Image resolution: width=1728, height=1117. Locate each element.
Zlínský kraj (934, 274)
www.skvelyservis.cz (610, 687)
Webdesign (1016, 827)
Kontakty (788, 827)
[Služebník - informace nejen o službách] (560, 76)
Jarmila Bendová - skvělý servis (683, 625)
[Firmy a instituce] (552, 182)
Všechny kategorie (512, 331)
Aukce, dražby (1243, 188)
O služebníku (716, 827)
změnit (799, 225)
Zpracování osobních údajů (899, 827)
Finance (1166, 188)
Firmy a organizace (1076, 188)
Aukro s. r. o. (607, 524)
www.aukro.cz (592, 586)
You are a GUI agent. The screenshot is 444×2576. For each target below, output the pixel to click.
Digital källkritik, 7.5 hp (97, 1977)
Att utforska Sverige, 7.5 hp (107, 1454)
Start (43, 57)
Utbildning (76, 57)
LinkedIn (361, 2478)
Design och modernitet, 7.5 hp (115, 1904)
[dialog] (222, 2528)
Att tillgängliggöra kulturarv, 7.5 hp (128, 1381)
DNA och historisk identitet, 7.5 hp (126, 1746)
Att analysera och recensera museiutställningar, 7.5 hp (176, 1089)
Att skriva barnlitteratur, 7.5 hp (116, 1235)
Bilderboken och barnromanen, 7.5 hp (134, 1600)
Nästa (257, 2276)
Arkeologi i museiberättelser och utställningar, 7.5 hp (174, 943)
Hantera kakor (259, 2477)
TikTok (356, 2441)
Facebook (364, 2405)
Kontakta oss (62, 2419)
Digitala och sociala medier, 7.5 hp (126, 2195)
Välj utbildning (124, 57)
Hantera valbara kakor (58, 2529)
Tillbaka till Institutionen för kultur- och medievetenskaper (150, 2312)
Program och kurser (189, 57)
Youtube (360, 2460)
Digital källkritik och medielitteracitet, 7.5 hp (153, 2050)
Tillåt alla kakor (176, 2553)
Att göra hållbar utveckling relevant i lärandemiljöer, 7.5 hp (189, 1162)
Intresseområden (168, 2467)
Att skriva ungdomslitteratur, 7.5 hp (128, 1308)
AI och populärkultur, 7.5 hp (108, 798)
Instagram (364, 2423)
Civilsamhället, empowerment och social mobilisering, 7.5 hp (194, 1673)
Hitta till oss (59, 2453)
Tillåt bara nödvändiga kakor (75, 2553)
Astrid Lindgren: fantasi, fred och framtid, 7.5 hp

== == ==

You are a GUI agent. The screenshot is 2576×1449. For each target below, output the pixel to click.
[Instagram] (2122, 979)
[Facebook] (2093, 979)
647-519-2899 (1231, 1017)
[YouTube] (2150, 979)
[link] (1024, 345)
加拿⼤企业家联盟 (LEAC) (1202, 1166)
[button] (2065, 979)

== == ==

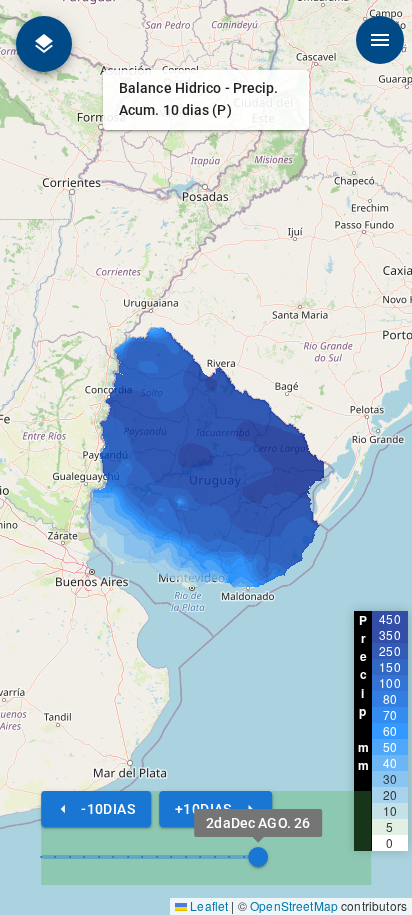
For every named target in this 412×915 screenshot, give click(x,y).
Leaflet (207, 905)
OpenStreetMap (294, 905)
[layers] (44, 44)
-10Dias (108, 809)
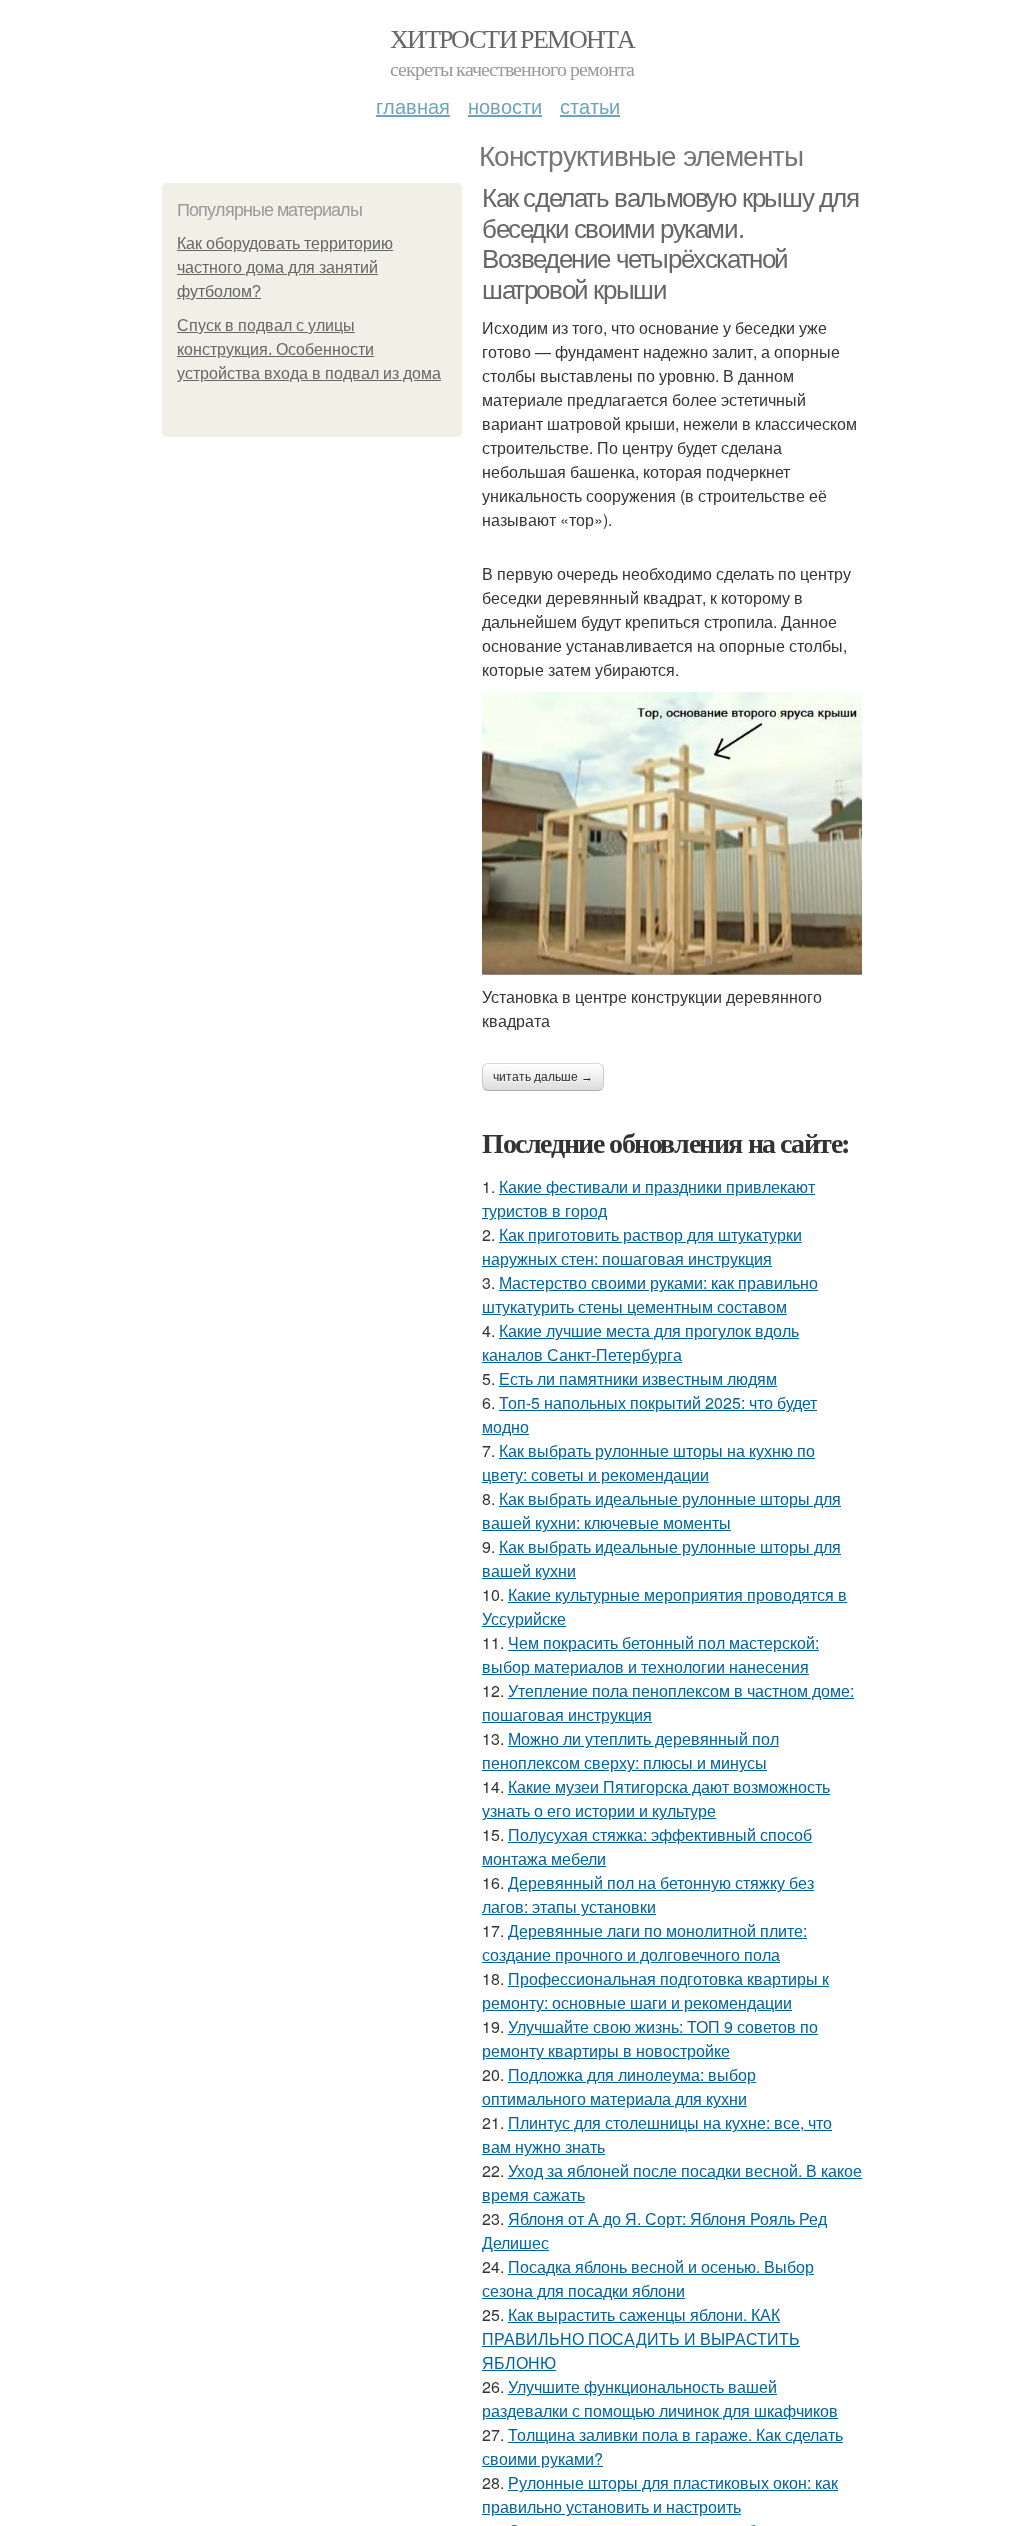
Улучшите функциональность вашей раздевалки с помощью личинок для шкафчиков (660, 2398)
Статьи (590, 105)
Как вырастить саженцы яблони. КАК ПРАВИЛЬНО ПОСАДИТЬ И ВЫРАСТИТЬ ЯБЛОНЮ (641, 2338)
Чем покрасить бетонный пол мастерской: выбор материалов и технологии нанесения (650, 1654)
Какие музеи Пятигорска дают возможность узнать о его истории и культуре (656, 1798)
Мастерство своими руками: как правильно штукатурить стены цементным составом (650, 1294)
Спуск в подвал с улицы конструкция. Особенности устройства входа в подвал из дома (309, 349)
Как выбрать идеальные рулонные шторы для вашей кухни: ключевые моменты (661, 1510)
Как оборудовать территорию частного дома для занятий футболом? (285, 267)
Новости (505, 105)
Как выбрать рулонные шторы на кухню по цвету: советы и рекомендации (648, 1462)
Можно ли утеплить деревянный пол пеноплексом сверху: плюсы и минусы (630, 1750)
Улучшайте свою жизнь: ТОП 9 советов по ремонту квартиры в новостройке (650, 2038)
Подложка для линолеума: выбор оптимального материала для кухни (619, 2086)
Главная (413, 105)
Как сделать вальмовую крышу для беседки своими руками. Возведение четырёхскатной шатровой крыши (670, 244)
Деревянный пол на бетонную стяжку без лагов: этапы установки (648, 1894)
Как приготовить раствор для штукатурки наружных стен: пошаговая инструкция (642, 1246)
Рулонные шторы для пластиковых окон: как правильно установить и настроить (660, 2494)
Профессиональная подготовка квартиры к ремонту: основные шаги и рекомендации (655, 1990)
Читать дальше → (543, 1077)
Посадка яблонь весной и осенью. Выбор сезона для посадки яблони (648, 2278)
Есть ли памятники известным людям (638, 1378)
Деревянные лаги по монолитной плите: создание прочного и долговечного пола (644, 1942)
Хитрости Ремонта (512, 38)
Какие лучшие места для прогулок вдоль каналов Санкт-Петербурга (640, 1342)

== == ==

__Instructions to follow__:
Of the entries above, repeat exactly the lines from the line with "změnit (799, 225)" through the line with "LinkedIn (361, 2478)", both of them included.

__Task result__:
změnit (799, 225)
Zpracování osobních údajů (899, 827)
Finance (1166, 188)
Firmy a organizace (1076, 188)
Aukro s. r. o. (607, 524)
www.aukro.cz (592, 586)
You are a GUI agent. The screenshot is 444×2576. For each target below, output the pixel to click.
Digital källkritik, 7.5 hp (97, 1977)
Att utforska Sverige, 7.5 hp (107, 1454)
Start (43, 57)
Utbildning (76, 57)
LinkedIn (361, 2478)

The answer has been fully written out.